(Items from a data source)
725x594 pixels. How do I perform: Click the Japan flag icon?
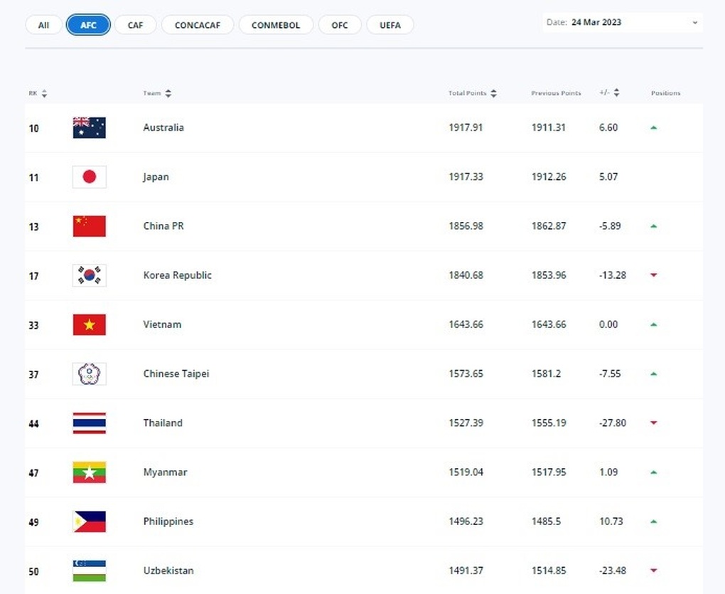coord(90,176)
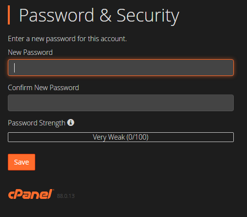
Task: Click the (0/100) strength score
Action: tap(137, 137)
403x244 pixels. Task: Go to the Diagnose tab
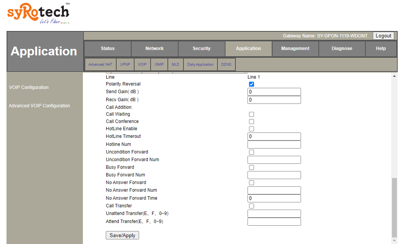342,48
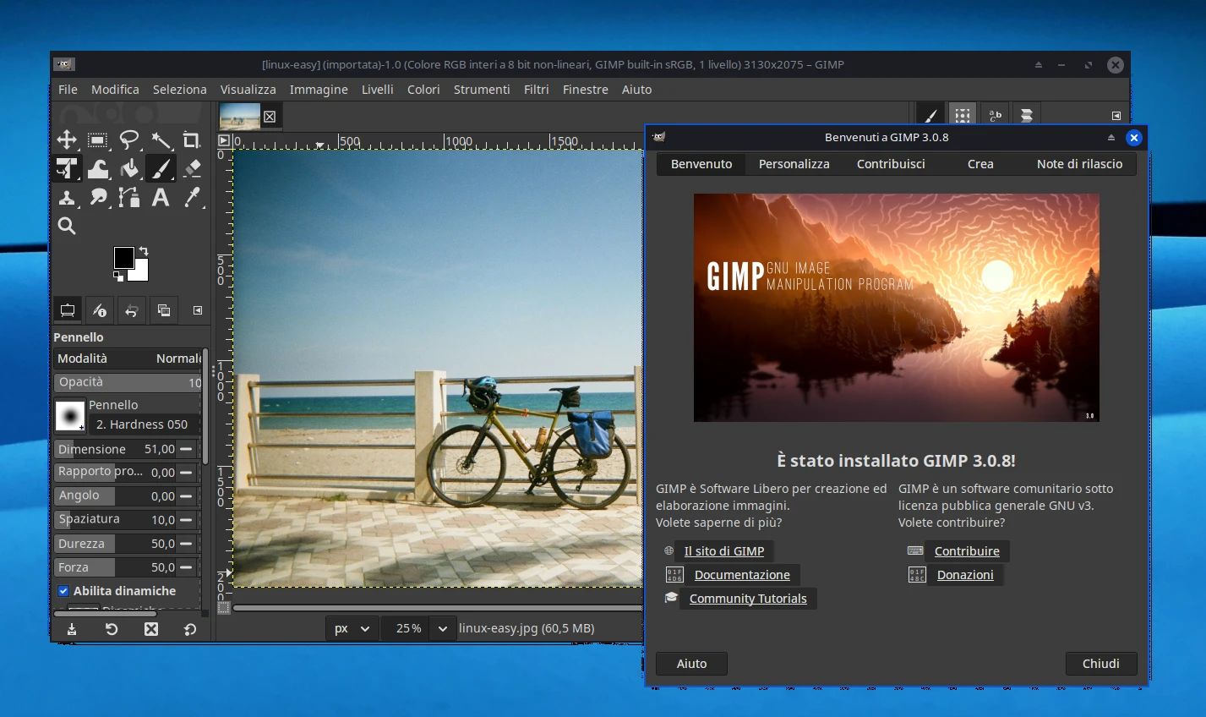Screen dimensions: 1206x717
Task: Select the Paths tool
Action: click(128, 197)
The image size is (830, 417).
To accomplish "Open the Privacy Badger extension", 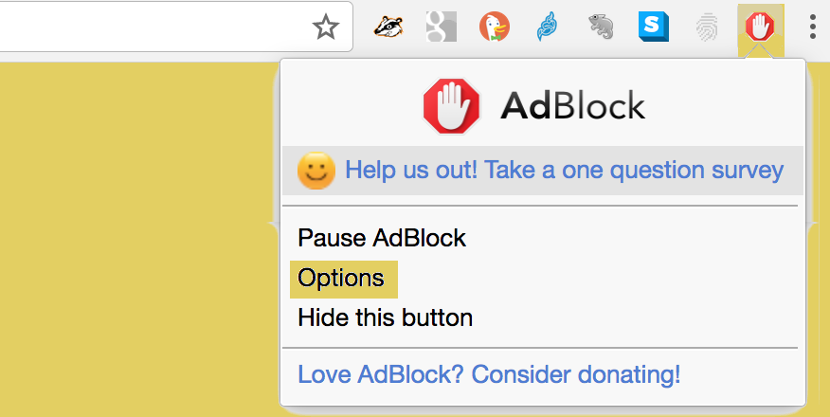I will (x=388, y=27).
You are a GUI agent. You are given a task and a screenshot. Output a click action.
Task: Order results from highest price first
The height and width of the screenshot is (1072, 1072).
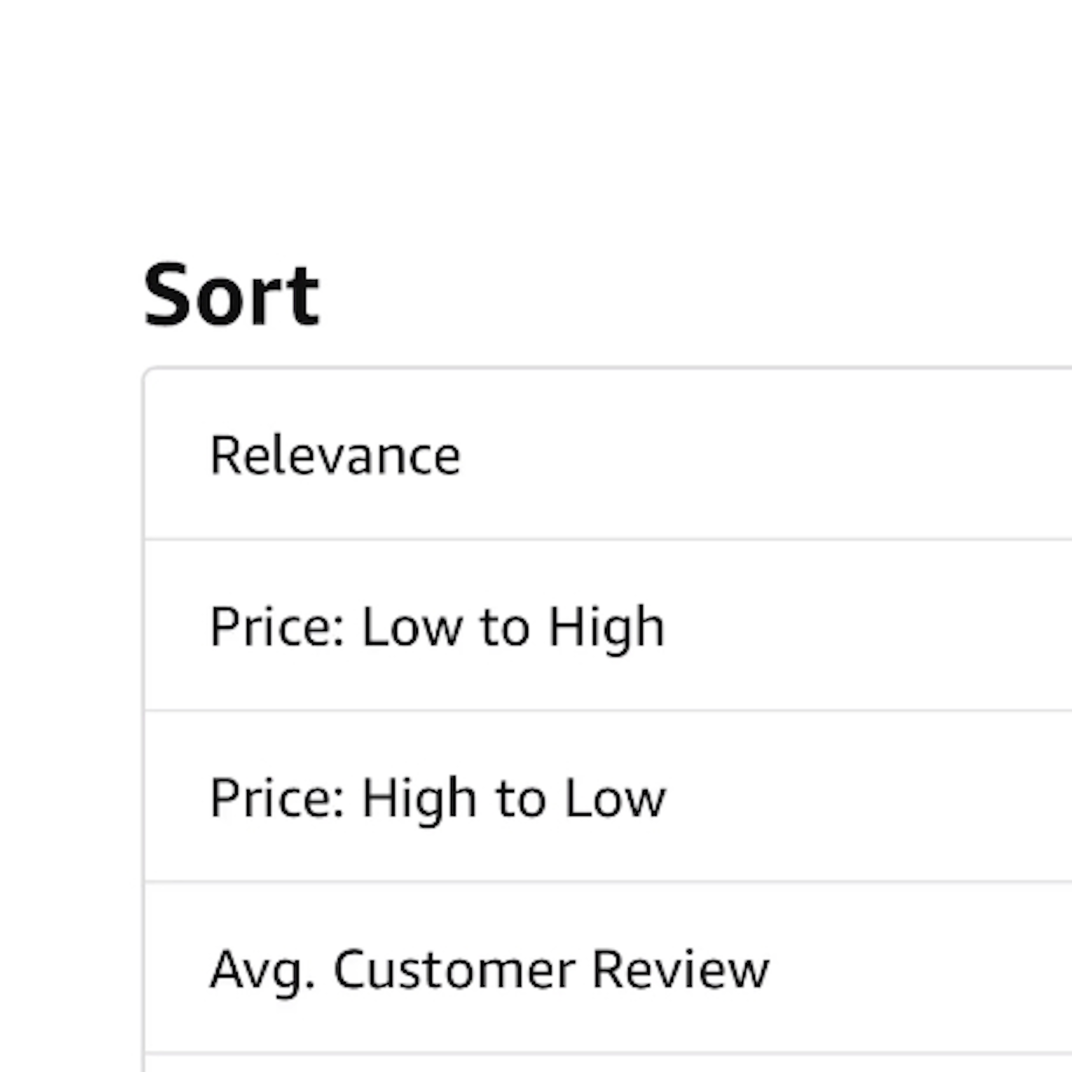tap(437, 797)
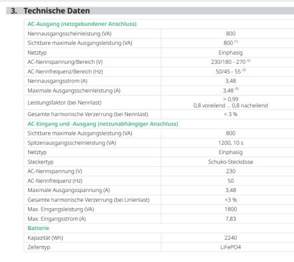Viewport: 294px width, 262px height.
Task: Select 'Gesamte harmonische Verzerrung (bei Nennlast)' row
Action: click(x=159, y=114)
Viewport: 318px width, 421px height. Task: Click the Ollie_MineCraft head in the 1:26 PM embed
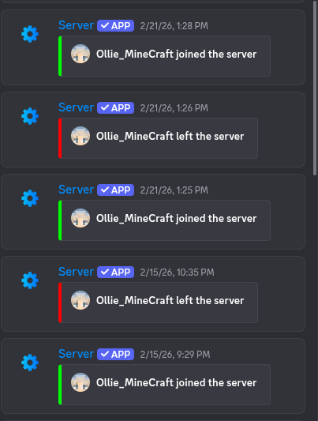[x=80, y=136]
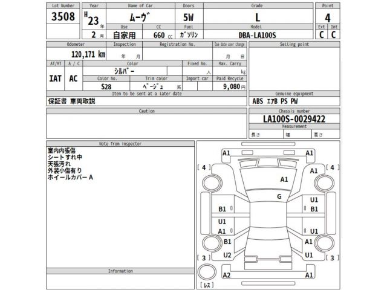The width and height of the screenshot is (387, 290).
Task: Click the IAT transmission cell
Action: [x=55, y=79]
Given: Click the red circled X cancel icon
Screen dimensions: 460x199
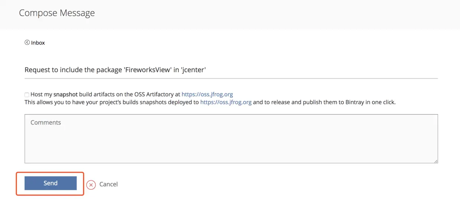Looking at the screenshot, I should pyautogui.click(x=91, y=185).
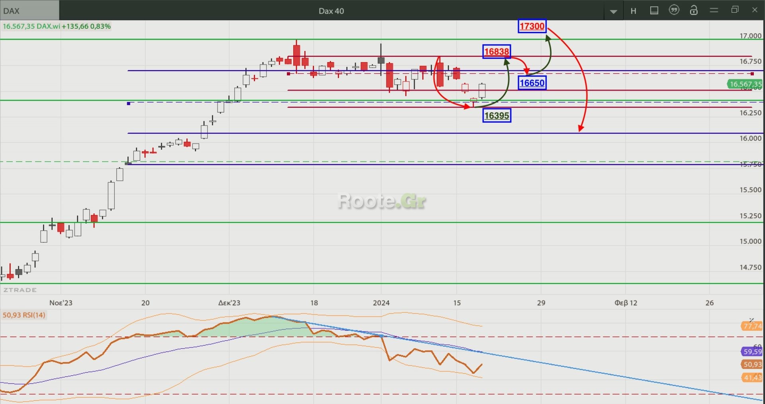The height and width of the screenshot is (404, 765).
Task: Click the 17300 price target label
Action: (x=532, y=26)
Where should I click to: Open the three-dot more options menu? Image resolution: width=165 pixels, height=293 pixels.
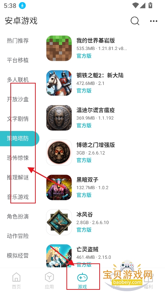pyautogui.click(x=154, y=21)
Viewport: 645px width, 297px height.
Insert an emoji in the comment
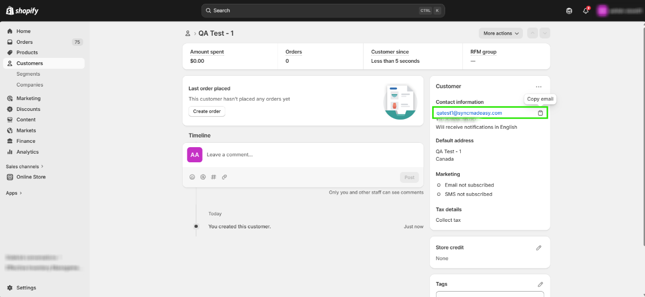(192, 177)
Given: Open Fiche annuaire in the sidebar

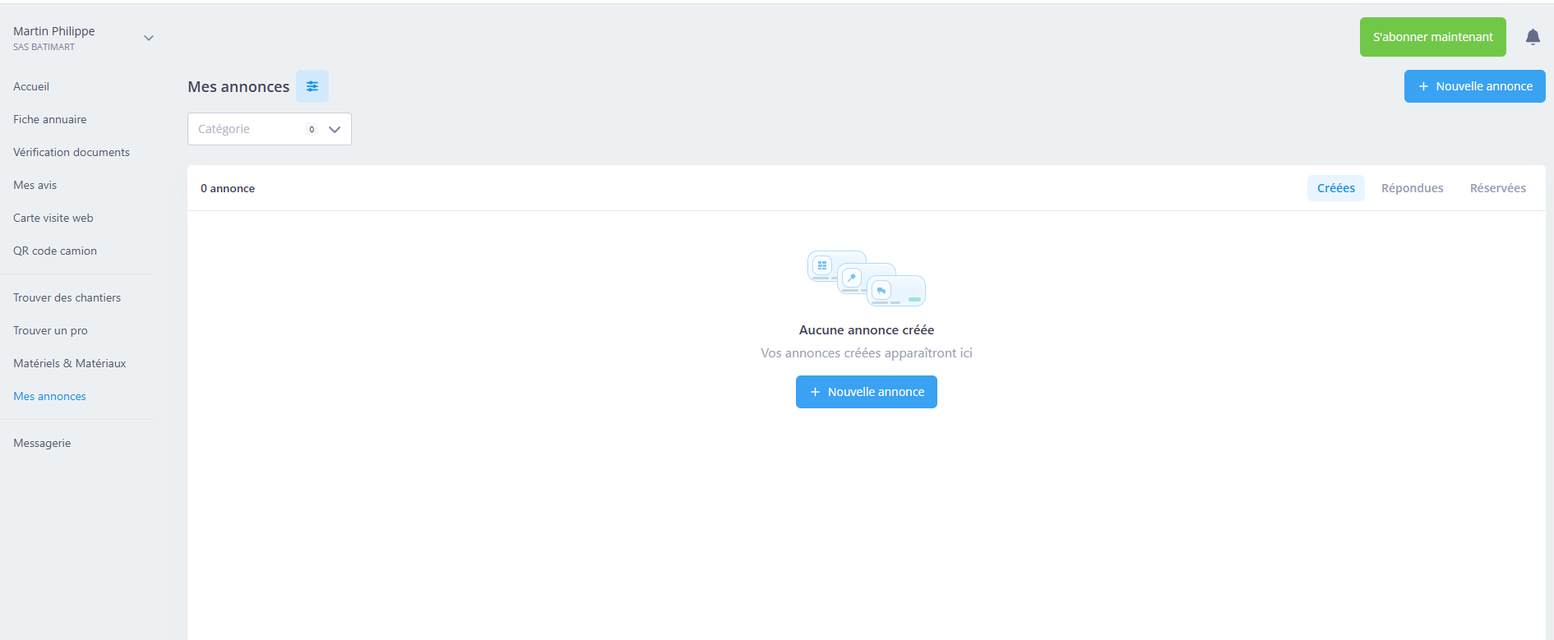Looking at the screenshot, I should [x=50, y=119].
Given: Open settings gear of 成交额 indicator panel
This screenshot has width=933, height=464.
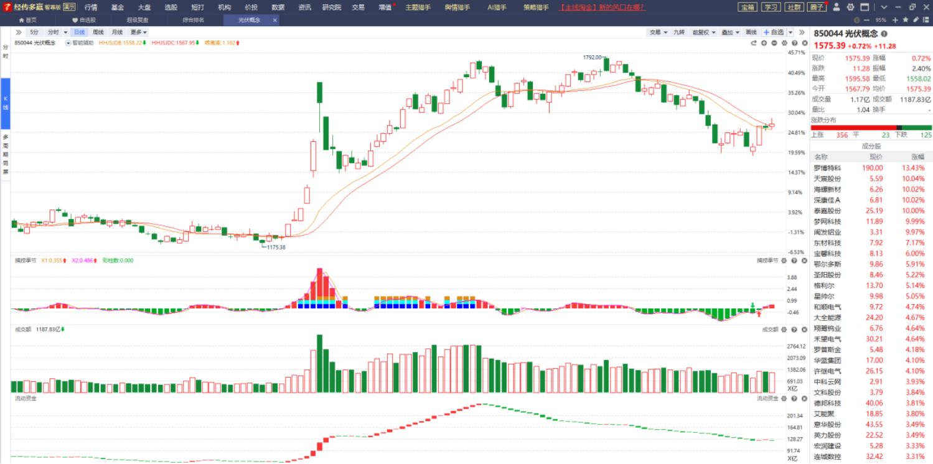Looking at the screenshot, I should pos(784,330).

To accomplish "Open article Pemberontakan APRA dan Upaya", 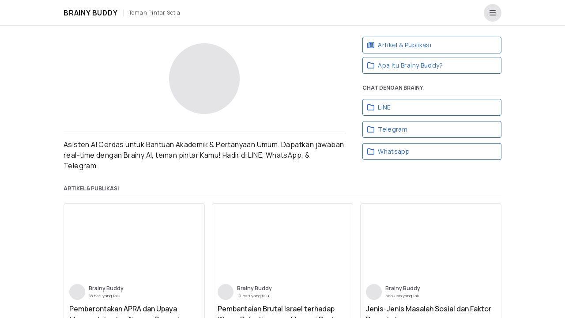I will [123, 309].
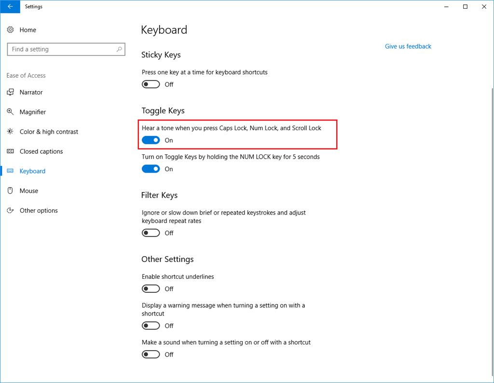Screen dimensions: 494x383
Task: Click the Closed captions icon
Action: 10,151
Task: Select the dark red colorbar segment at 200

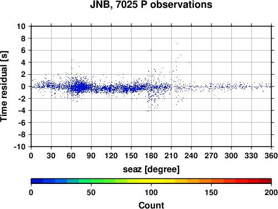Action: (265, 181)
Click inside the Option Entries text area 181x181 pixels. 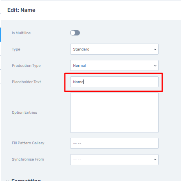coord(114,113)
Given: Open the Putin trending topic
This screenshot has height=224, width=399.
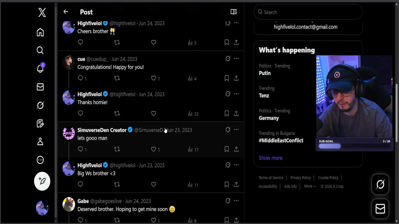Looking at the screenshot, I should point(265,73).
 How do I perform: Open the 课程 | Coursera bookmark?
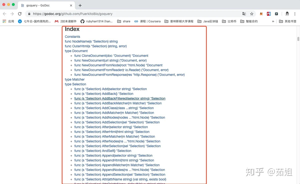pyautogui.click(x=148, y=22)

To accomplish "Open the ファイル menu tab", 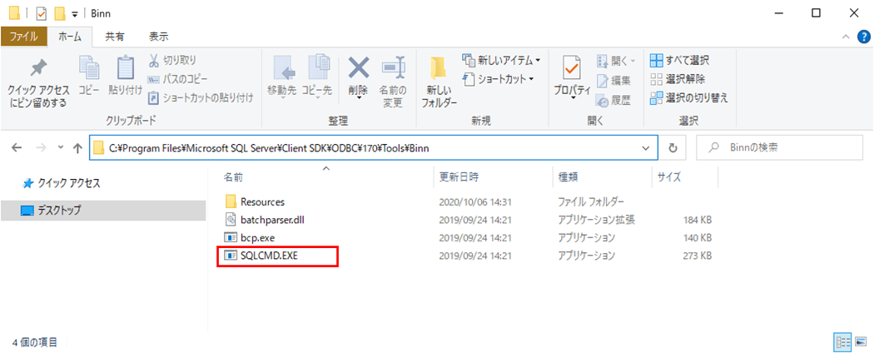I will (23, 37).
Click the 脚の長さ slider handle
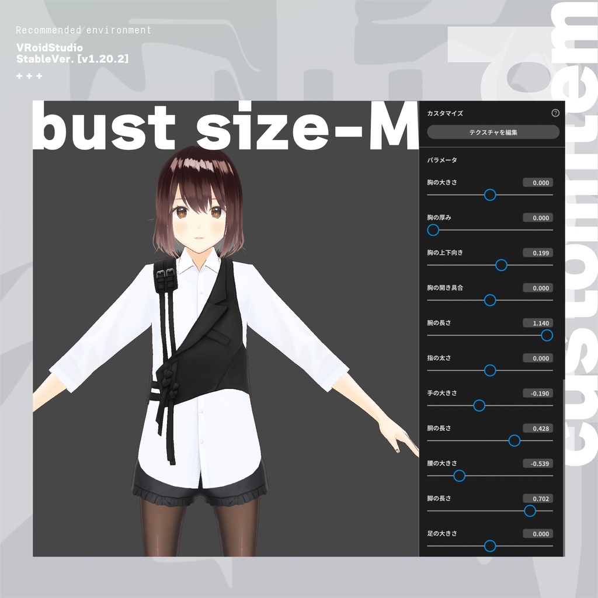This screenshot has height=598, width=598. coord(529,511)
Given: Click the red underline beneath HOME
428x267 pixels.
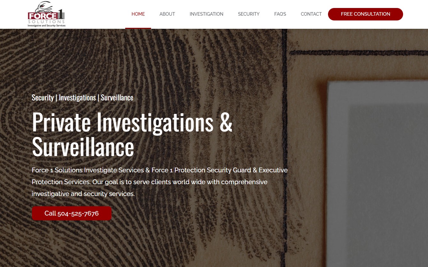Looking at the screenshot, I should point(138,28).
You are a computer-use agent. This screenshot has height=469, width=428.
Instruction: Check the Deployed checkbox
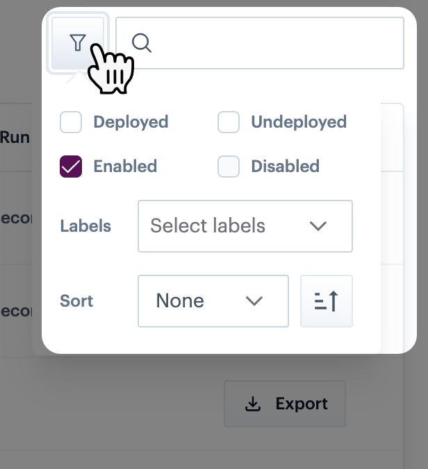71,122

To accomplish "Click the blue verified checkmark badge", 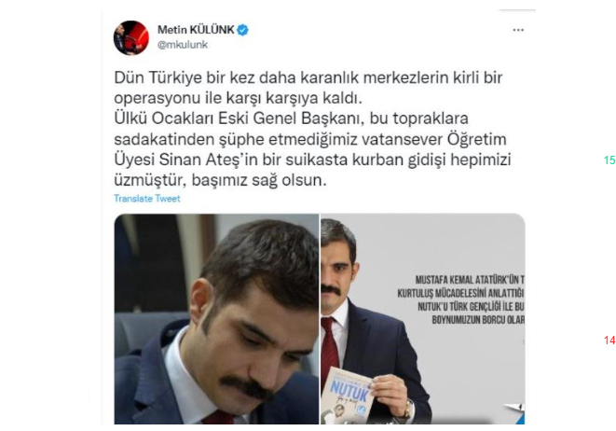I will 243,30.
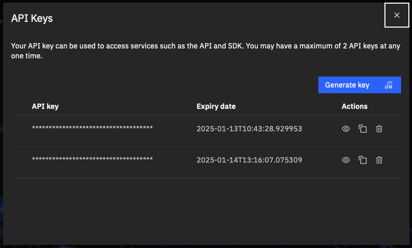
Task: Click the masked API key in first row
Action: (x=92, y=129)
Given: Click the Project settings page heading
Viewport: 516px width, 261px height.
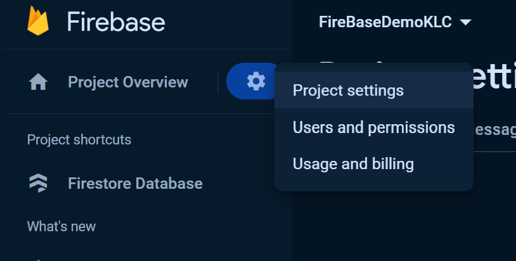Looking at the screenshot, I should pos(494,79).
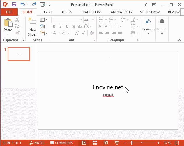The height and width of the screenshot is (146, 184).
Task: Open the INSERT ribbon tab
Action: point(47,12)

• _What you should do_: Every line above with the string "agent" in it needs to be copied.

• _Answer box_:
You are a GUI agent. You are given a task and a screenshot. Output a click action.
You are a computer-use agent. This screenshot has height=469, width=428.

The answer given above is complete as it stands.